• **Goal of the exercise**
How many lines in the data contain the string "size", matching case exactly? Reply with the number alone.

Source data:

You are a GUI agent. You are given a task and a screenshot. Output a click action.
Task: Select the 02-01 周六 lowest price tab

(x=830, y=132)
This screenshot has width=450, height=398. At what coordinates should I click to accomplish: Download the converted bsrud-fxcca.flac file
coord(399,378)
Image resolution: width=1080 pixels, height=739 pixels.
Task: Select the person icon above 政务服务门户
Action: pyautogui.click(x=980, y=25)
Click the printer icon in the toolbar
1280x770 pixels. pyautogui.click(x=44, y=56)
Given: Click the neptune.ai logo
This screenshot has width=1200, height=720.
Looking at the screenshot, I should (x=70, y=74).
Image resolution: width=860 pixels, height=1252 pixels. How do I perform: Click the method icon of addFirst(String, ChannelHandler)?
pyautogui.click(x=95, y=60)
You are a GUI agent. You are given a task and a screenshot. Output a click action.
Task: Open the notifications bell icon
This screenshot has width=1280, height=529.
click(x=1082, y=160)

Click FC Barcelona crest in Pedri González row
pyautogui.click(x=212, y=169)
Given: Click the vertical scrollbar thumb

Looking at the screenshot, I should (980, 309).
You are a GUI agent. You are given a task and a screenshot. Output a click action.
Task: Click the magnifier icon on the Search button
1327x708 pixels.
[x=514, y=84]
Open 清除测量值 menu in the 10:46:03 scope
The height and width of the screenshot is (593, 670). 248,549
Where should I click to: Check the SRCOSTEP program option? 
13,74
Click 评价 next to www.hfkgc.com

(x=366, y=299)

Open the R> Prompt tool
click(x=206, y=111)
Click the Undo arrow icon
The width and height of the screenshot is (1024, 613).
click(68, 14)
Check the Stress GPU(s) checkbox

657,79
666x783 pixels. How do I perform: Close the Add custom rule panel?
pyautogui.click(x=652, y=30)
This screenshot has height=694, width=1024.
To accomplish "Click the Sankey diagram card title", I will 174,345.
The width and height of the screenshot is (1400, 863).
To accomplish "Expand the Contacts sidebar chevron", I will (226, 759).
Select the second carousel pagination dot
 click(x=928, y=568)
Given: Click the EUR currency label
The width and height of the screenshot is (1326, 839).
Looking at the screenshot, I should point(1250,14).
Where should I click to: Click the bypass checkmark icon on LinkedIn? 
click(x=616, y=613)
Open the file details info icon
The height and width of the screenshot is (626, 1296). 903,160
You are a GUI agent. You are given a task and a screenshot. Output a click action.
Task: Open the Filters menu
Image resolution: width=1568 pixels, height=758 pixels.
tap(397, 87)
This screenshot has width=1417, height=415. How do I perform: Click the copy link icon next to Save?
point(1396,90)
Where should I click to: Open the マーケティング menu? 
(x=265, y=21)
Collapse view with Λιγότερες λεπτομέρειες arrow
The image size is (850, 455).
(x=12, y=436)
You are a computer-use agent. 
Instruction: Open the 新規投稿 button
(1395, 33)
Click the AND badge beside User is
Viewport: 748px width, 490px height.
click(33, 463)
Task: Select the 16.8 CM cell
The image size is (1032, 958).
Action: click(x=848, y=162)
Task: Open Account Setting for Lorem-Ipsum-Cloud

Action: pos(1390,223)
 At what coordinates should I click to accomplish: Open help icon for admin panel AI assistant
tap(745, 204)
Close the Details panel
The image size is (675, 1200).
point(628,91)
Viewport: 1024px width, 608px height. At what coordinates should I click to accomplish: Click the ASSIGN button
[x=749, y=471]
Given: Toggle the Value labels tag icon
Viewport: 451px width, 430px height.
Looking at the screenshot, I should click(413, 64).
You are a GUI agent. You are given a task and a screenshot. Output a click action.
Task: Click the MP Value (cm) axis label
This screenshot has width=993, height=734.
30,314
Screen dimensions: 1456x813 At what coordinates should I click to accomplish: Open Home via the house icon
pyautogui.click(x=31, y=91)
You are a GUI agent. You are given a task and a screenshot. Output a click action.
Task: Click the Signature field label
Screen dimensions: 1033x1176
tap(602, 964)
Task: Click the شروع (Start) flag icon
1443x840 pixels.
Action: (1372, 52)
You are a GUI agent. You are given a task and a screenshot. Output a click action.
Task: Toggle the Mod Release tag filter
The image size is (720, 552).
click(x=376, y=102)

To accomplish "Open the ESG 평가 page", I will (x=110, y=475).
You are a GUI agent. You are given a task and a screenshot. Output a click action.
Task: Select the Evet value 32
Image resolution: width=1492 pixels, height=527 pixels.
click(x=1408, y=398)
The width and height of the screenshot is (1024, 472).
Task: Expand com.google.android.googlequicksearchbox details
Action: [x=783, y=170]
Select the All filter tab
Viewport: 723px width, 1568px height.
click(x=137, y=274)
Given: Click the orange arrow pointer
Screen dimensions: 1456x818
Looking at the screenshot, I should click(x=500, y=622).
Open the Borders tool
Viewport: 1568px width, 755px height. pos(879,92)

• **Reply to the exercise**
4